M. tiene 20 años y tras meses de papeleos, pericias, denuncias, pedidos de restricción de acercamiento y en total abandono decidió exponer su caso. Armó ella misma un flyer y denunció públicamente a su progenitor, E.A.C., por abusar de ella desde los 7 años. En la denuncia incluyó a su madre, M.H., por no creerle incluso cuando vio el abuso con sus propios ojos.
La familia de M. es de Comodoro Rivadavia, aunque a principios de 2019 se mudaron a Puerto Madryn. Fue cuando su padre consiguió un trabajo en un ente descentralizado del Estado provincial. Su madre, jubilada docente, los acompañó.
Los abusos siguieron hasta el 7 de junio de ese año. Ella hacía semanas se había mudado a la casa de una amiga y regresó con sus padres por sus objetos personales, aunque fue en un horario en que sabía que él no estaría.
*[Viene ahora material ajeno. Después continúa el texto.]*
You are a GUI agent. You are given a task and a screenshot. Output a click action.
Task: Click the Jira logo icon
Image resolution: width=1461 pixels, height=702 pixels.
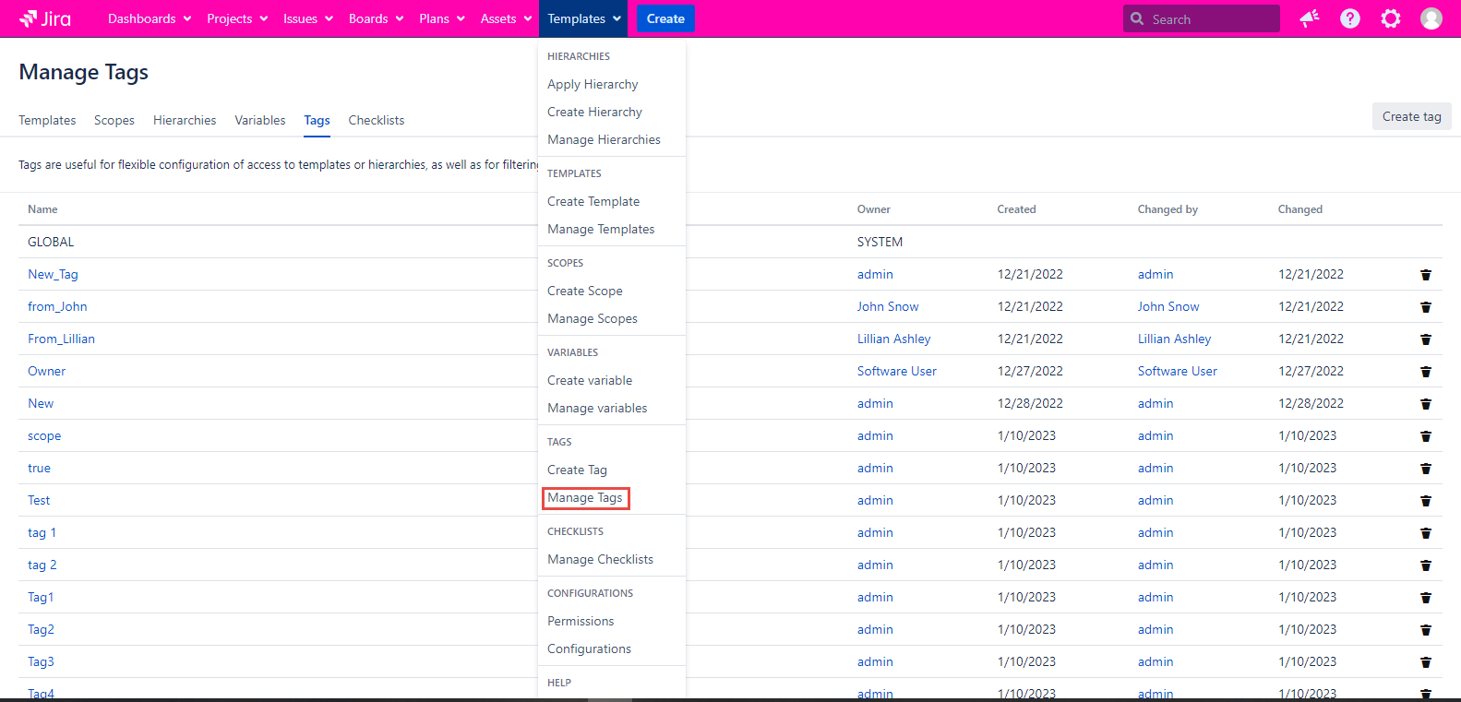pyautogui.click(x=29, y=18)
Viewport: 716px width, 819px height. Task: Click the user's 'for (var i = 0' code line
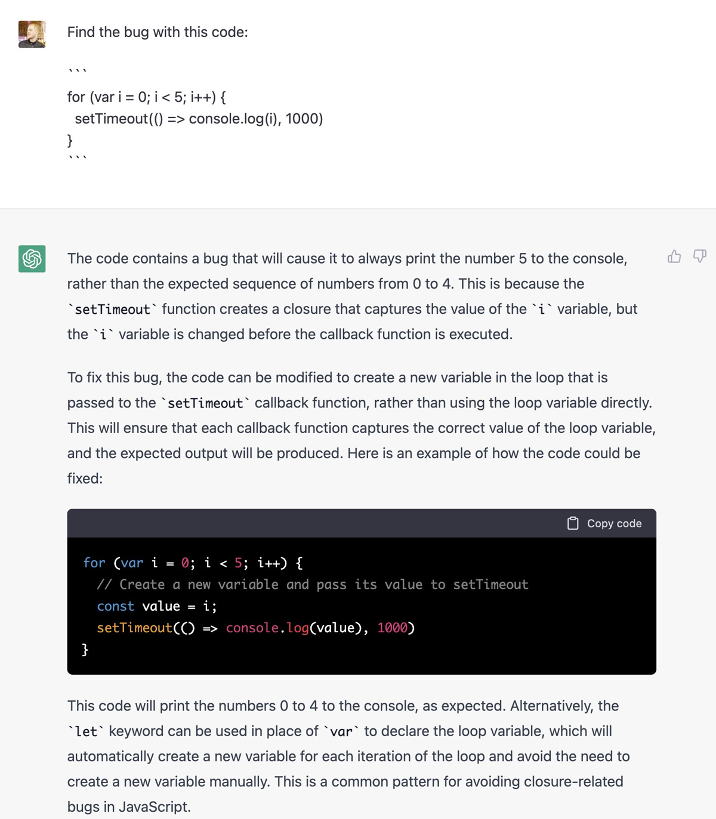[x=146, y=97]
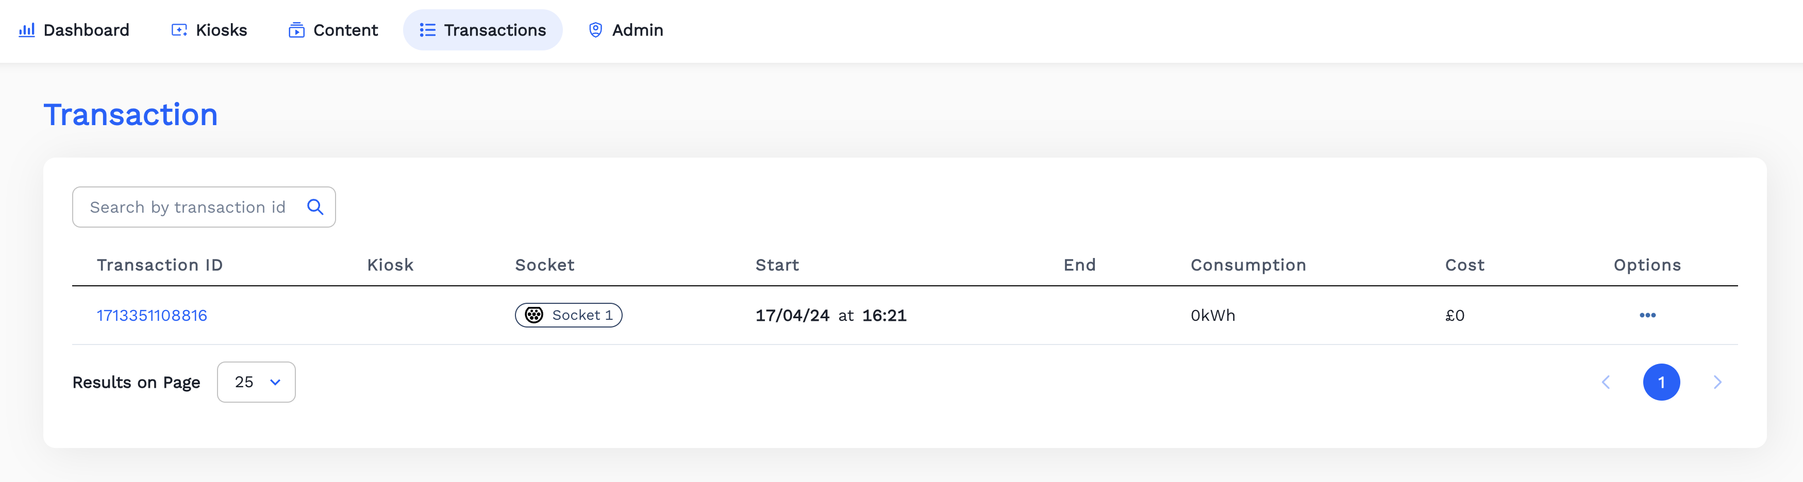Open the three-dot options menu
This screenshot has width=1803, height=482.
point(1647,315)
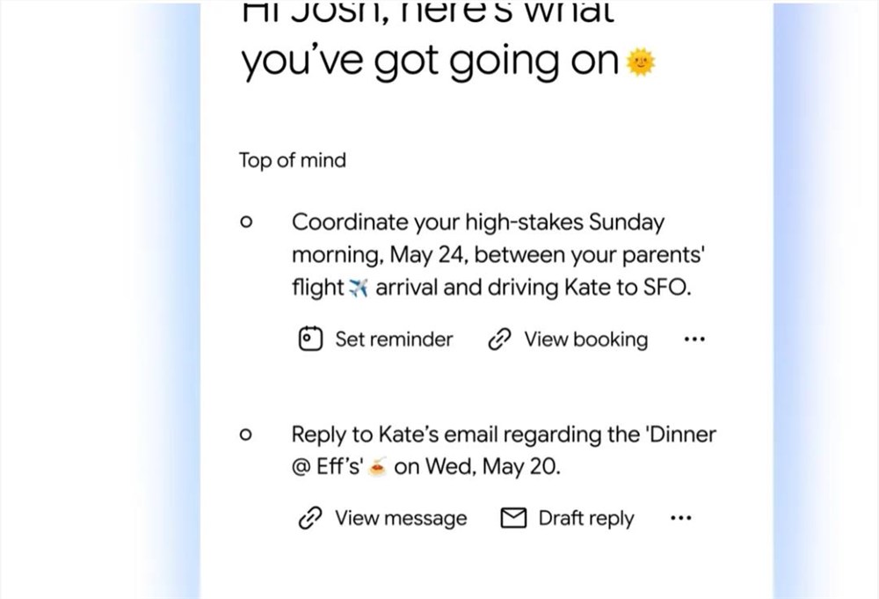Click the Set reminder label
This screenshot has height=599, width=879.
point(394,340)
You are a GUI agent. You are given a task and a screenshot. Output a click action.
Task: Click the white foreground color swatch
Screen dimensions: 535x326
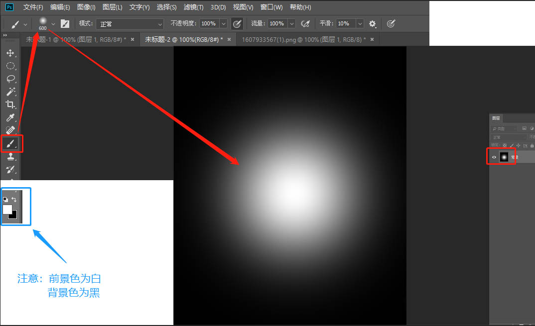coord(8,210)
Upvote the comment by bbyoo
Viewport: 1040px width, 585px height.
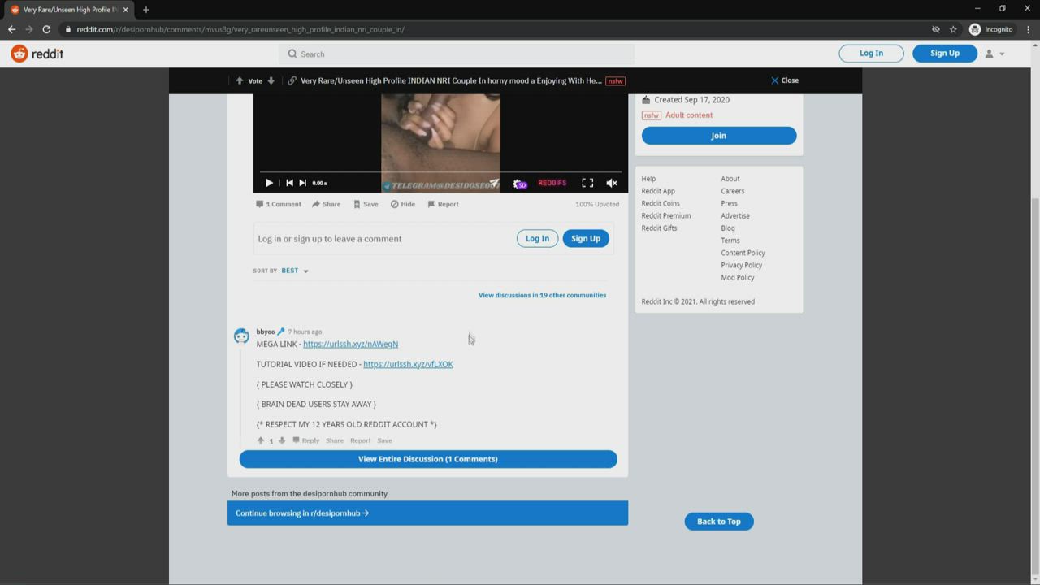tap(261, 440)
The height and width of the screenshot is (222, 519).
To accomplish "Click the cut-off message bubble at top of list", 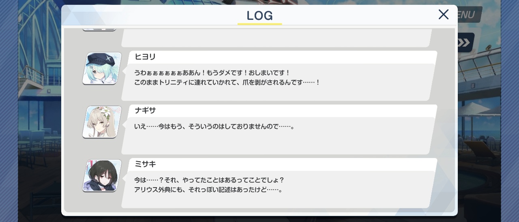I will [277, 38].
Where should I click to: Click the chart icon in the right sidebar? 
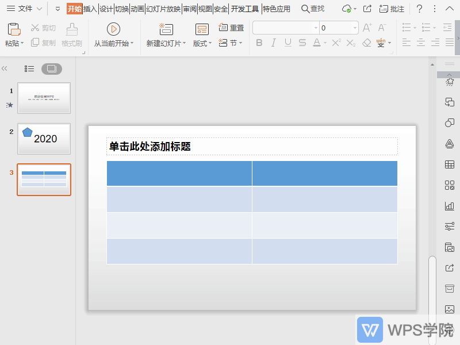449,205
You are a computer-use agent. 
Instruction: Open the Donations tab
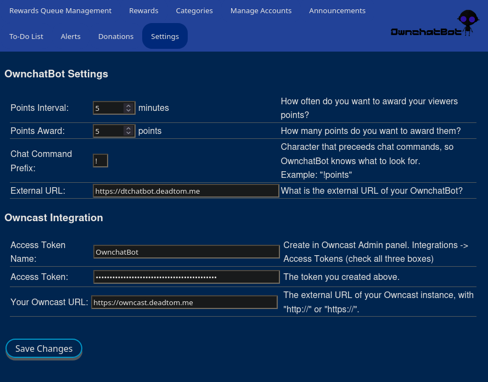point(116,36)
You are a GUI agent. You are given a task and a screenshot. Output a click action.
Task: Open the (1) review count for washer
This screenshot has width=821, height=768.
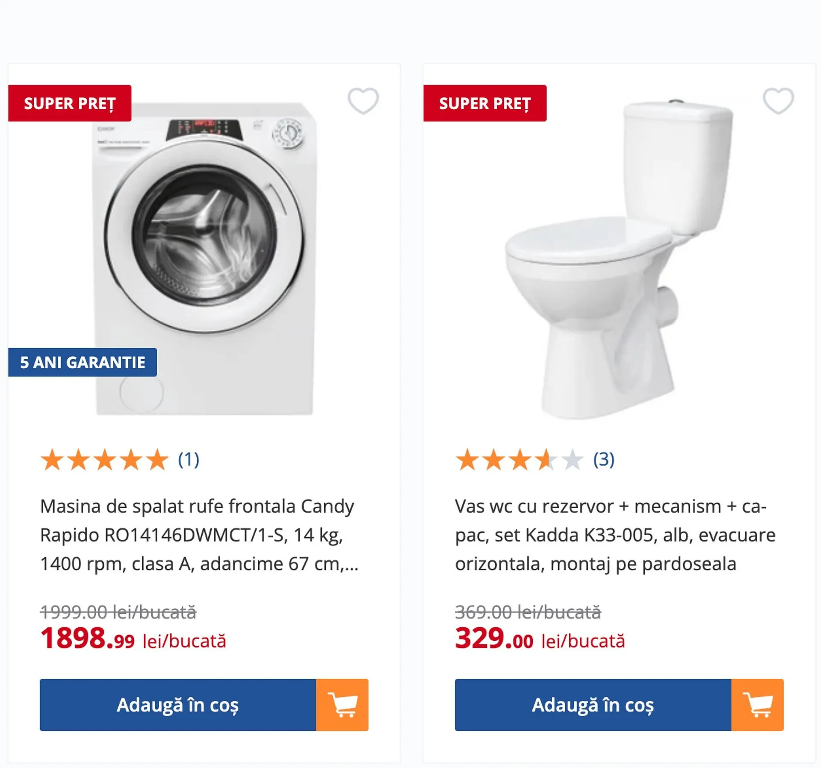189,460
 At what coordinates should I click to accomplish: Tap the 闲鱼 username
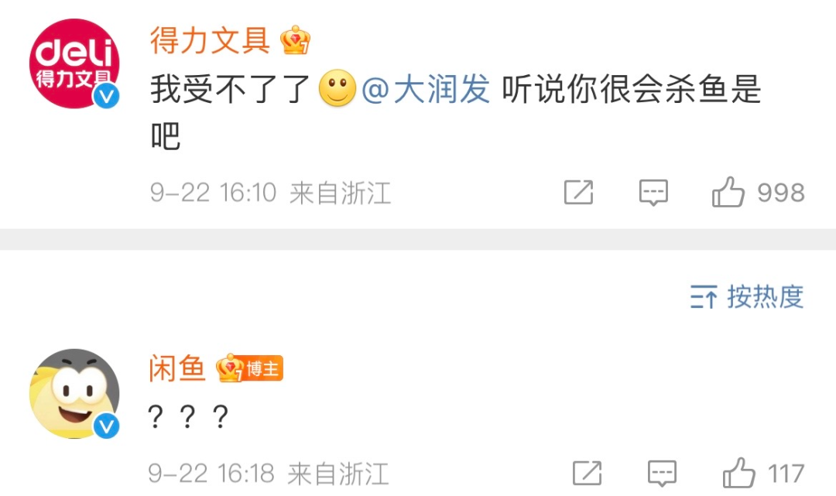point(177,368)
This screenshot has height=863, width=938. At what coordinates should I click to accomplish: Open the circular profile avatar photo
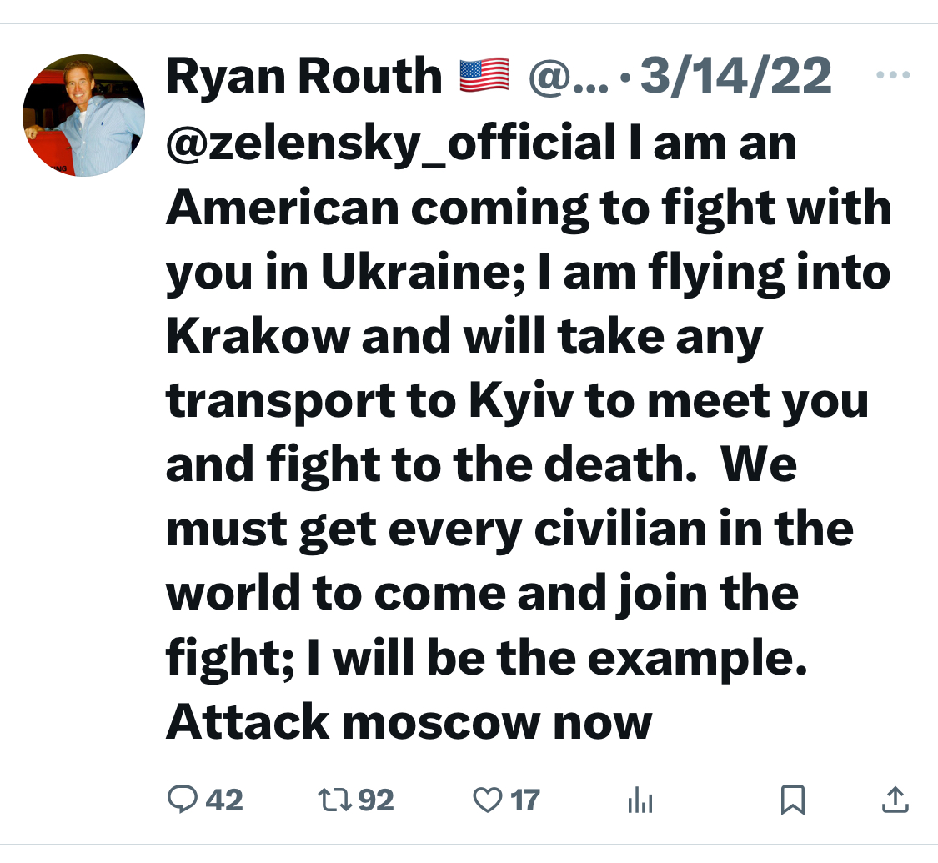tap(83, 115)
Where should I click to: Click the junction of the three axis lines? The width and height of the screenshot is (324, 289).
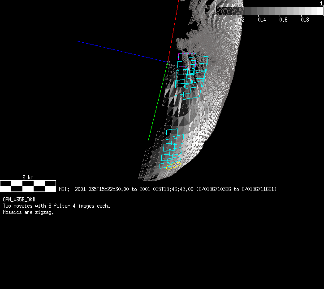(168, 62)
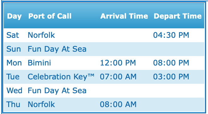
Task: Click the Mon day cell
Action: tap(14, 63)
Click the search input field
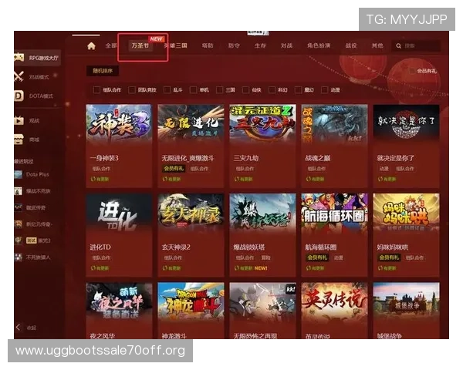 click(x=421, y=46)

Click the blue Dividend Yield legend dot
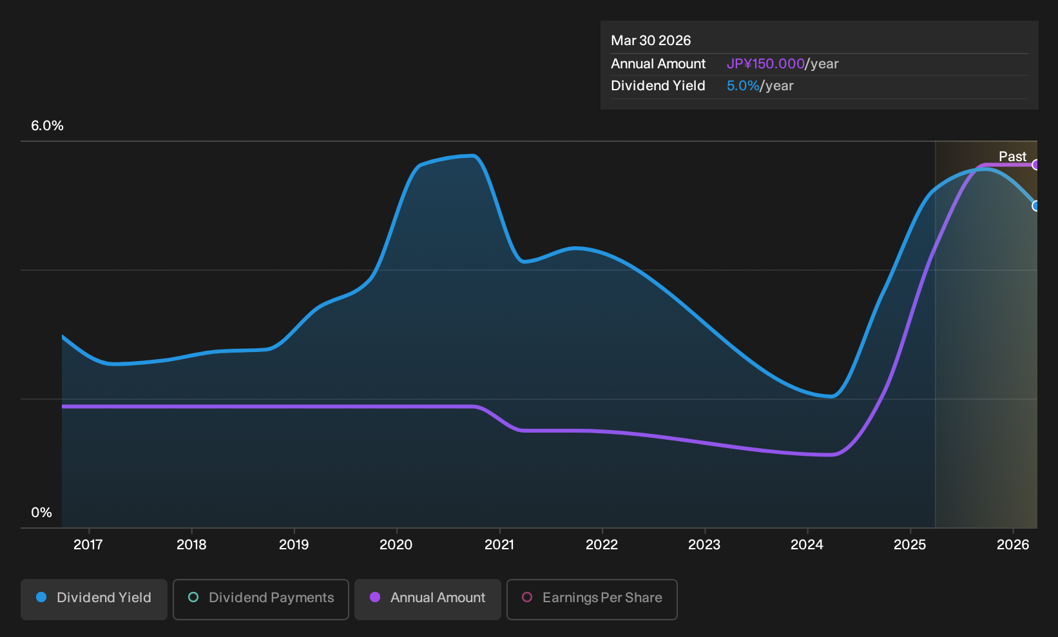coord(41,598)
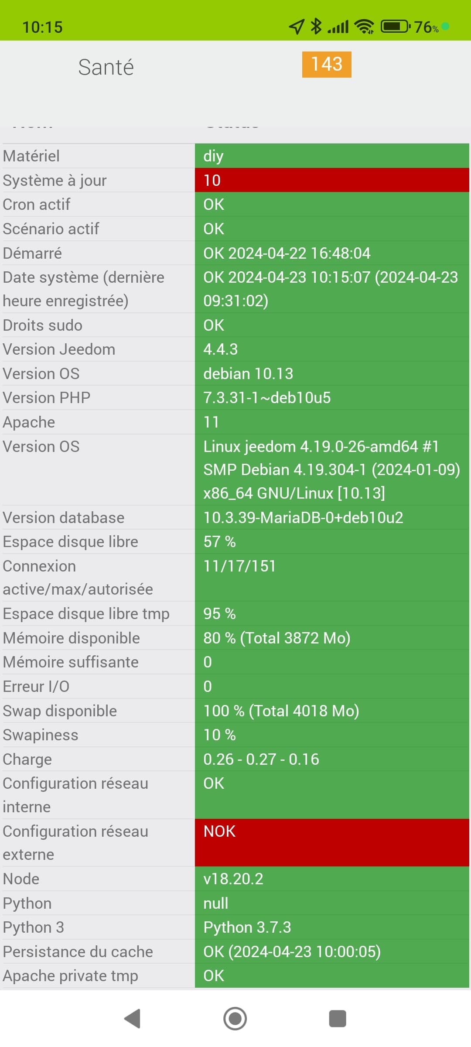
Task: Tap the Persistance du cache row label
Action: 78,951
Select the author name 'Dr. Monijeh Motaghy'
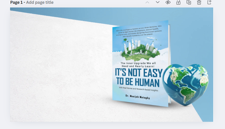The width and height of the screenshot is (225, 129). 137,97
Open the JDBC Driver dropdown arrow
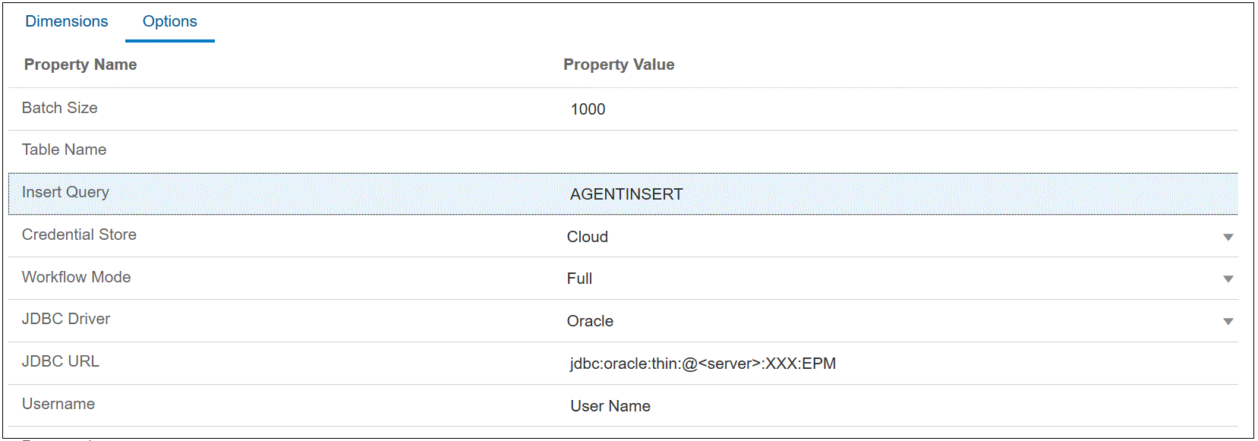This screenshot has width=1258, height=441. [1228, 322]
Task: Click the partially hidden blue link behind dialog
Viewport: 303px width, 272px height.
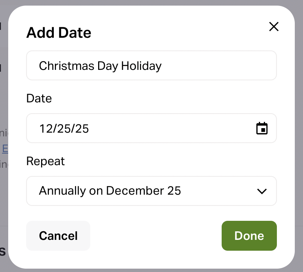Action: click(5, 149)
Pero una vez allí, su padre apareció, se le arrojó encima y la manoseó. Ella esta vez gritó y su madre pudo ver lo que pasaba. La respuesta fue violenta contra ambas.
M. dejó sentada una denuncia en la Comisaría de la Mujer donde exponía a su padre por “violencia de género”. Por entonces no se animó a hablar de los abusos que sufría desde que tenía 7 años, es decir desde 2006.
Fue una semana más tarde cuando amplió su denuncia en la Comisaría de la Mujer y también en el Ministerio Público Fiscal en Puerto Madryn.
El relato de M. da cuenta de 13 años de horror, “tocamiento en mis partes íntimas, la cola, el pecho, la vagina; se masturbaba delante mío; pasaba la noche en el pasillo observándome. Ahora tengo deformaciones por todo lo que me hacía”, detalló.
Las medidas inmediatas para atender su caso fueron la restricción de acercamiento para su padre y su madre. Sin embargo, M. quedó en completo abandono porque no cuenta ni siquiera con su documentación personal y exige avances en su causa.
“Yo lo que quiero es que se sepa y que eso me traiga justicia por todo lo que pasé. Además de lo que sufrí, a mí mi familia me dejó tirada”, relató a este medio la joven de 20 años.